··· SUPPLIED DATA

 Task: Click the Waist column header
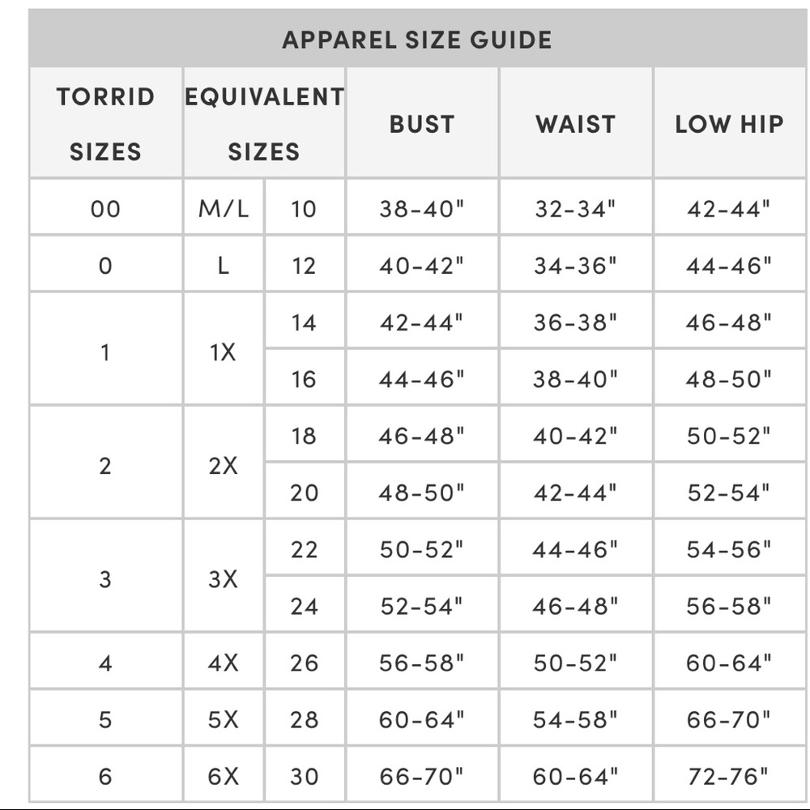click(575, 123)
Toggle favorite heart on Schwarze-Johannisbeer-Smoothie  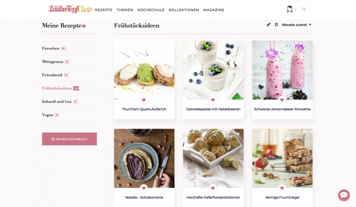tap(282, 100)
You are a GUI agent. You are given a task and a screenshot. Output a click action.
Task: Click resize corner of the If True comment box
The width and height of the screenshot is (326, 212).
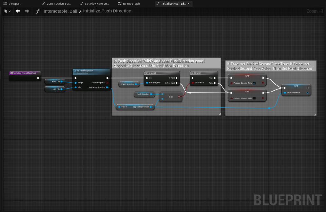(315, 114)
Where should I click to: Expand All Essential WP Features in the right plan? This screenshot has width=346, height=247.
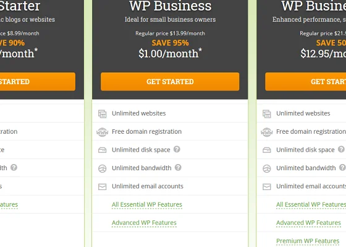point(311,204)
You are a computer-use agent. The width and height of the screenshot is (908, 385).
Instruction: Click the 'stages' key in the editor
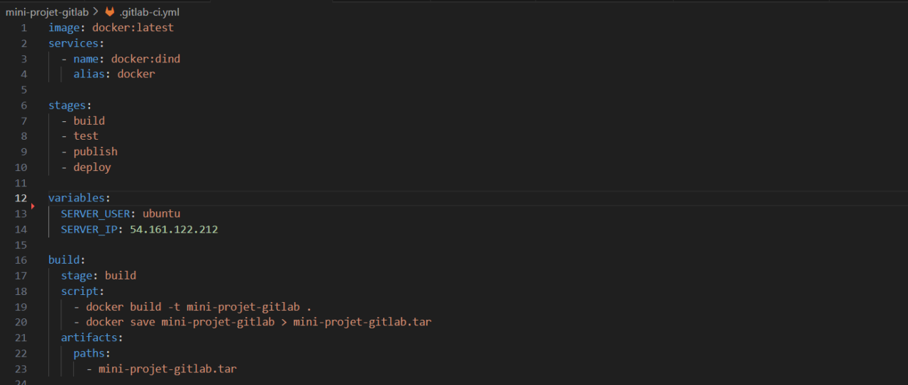pos(67,105)
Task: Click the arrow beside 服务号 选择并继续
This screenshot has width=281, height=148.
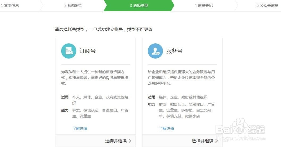Action: point(216,141)
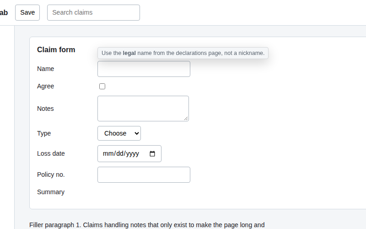Focus the Search claims field

point(93,13)
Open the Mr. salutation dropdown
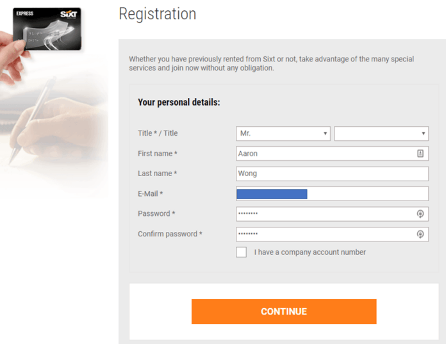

······

**WHAT IS REQUIRED:** Format the lines running from the one containing "You are a GUI" through the one containing "point(311,204)", both included, as a JSON list of strings with one string per line and no blank lines. Leave the pictures out.

**RESPONSE BELOW:**
[
  "You are a GUI agent. You are given a task and a screenshot. Output a click action.",
  "Task: Click resize corner of the If True comment box",
  "The width and height of the screenshot is (326, 212).",
  "(315, 114)",
  "Where should I click to: Expand All Essential WP Features in the right plan? This screenshot has width=346, height=247.",
  "point(311,204)"
]